# attaching plants/moss to driftwood and rocks?



## Elle (Oct 25, 2010)

Any good ideas on attaching plants or java moss to driftwood and rocks that doesn't look quite as obvious as rubber bands and doesn't pull the moss all apart? I'm trying to attach moss and anubias to driftwood and maybe a rock, but right now I've just banded the moss and weighted the anubias down with rocks on the driftwood. 

I'd eventually like to grow a driftwood "tree" with moss, but my early attempts aren't looking promising.


----------



## Mferko (Jun 8, 2010)

i forget the name of it but theres a special glue thats safe to glue your plants to the rocks/wood with and it even works when wet
hopefully someone else will know the name off hand and where you can get it


----------



## Johnnyfishtanks (Apr 21, 2010)

so i have 4 iches of moss on a little log it all came off how do i put it back on . i just used fishing line is that ok. i think i might of tied it tight butt there was lots and i wanted it to hold . help


----------



## neven (May 15, 2010)

fishing line or black/dark brown cotton thread are the best methods.

i did mine tight for mosses aswell, you want decent contact so it starts to attatch to the driftwood. for anubias/ferns i tighted the roots loosely , just enough to press the plant to the log until it grows more roots into the wood, then i snip it away.


----------



## 2wheelsx2 (Apr 21, 2010)

Lots of people use the cotton hairnets to tie down moss/riccia to wood.
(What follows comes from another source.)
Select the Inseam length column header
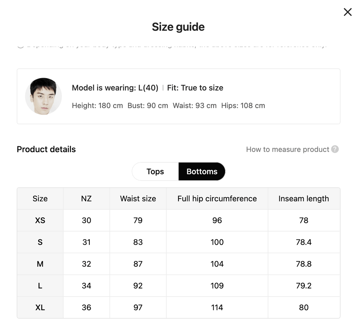355x325 pixels. (304, 199)
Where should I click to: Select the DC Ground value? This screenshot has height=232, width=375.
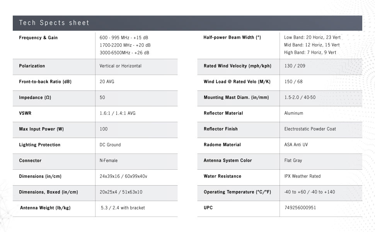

As for Anubias, Crazy Glue would do it, but everything has to be dry. The Tailored Aquatics Aqua Glue allows you to do it when the stuff is still a bit wet (but not in the tank of course).


----------



## Johnnyfishtanks (Apr 21, 2010)

right on guys thanks for info


----------



## Johnnyfishtanks (Apr 21, 2010)

how long to keep it tied down a month


----------



## 1843 (Oct 23, 2010)

Be very careful with any kind of thread or line if you have plecostumus in your tanks (bristlenose, otos, etc.) They can get it caught in their gills while they're cruising around. I once had to hold a hypancistrus and cut off a noose of thread (that was right aroudn his 'neck' and embedded in his gills) with cuticle scissors. 
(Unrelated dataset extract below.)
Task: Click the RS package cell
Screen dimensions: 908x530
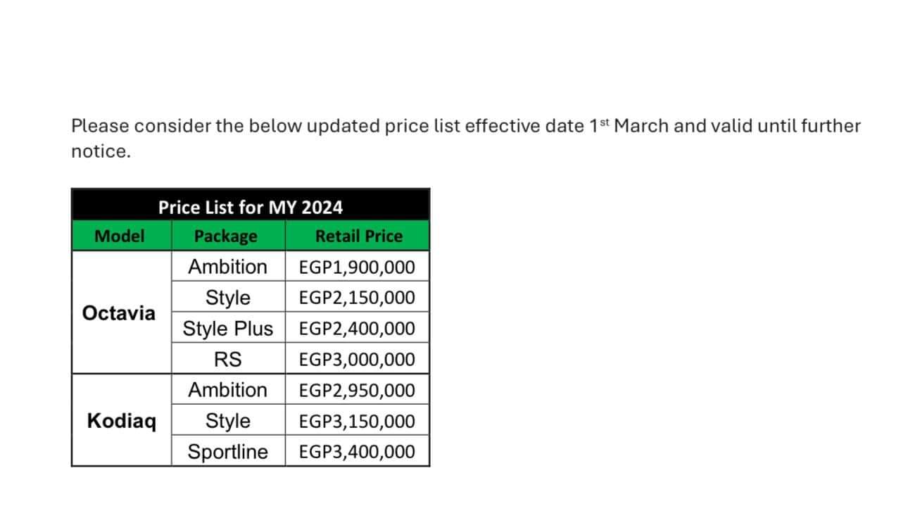Action: [x=227, y=360]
After that I took out all the hairnets, fishing line, rubber bands, and thread that I had securing various plants and stuff in all my tanks. I have a number of great driftwood things with java fern. I just tuck the roots into the little cracks of the wood, or tuck a bunch of roots under the rock or wood that I'm trying to get covered. After a while it takes root and grows all over the wood on it's own.
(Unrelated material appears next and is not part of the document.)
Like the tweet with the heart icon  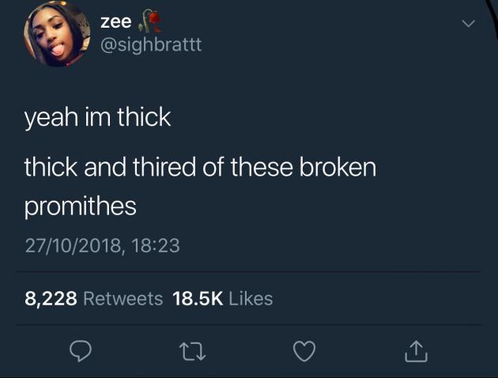click(304, 351)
Same with rocks and java moss. You can tuck a bunch of it under the rock, or even put a rock in the middle of a handful of moss and fluff it up into a little shrub. If you want moss to grow on top of anything at all, just put it in the tank right next to something else that's growing moss and wait for the inevitable.


----------



## Ursus sapien (Apr 21, 2010)

I've had a bristlenose caught in fishing line- almost lost the poor thing. If you use cotton threat, it will eventually disintegrate, leaving the moss attached and no lingering danger to the fish.


----------



## KotR (May 6, 2010)

Unless you use riccia. it doesn't grow roots, so you'll need a more permanent solution, like glue or fishing line (or just keep tying it down again).


----------



## jkcichlid (Apr 21, 2010)

Last time I was at April's she had the Tailored Aquatics crazy glue

Looks better than string

If you do string make sure it is tight so the fish cant get under it. Lost 2 kribs by getting it stuck in there gills. No fun for them or me


----------



## Mferko (Jun 8, 2010)

Johnnyfishtanks said:


> how long to keep it tied down a month


was that meant to be a question?


----------



## discuspaul (Jul 2, 2010)

Following up on Garry's good suggestion, many dollar stores sell a 4 pack of 'beigey' colored nylon hair nets, called "invisible nets". Place your moss all over your dritwood as you want it, and pull one of the nets over the whole thing - they are elasticized around the circumference & will neatly tuck into the bottom side of the wood. (As long as the piece of wood isn't too big - the netting will however stretch quite a bit.)
It is almost invisible, and after a few weeks of the moss growing & rooting to the wood, it won't be visible at all. The netting will eventually disintegrate in the tank water.


----------



## Johnnyfishtanks (Apr 21, 2010)

Mferko said:


> was that meant to be a question?


yes ..........................


----------



## Elle (Oct 25, 2010)

thanks guys, I'll try the hairnet thing if I can't find aquatic glue.


----------



## neven (May 15, 2010)

i swear by hair nets for riccia.... man its a pain otherwise


----------



## roadrunner (Apr 25, 2010)

I tried cotton thread before, but it disintegrated too fast, so I've started to use clear thread (i think it's nylon), you can buy it pretty much in any fabric store. It's almost invisible and if you tie it down properly and cut the ends, there should be no thread to your fish.


----------



## 1843 (Oct 23, 2010)

Not to be a pain, but I doubt that nylon thread or nylon hairnets will ever disintegrate. 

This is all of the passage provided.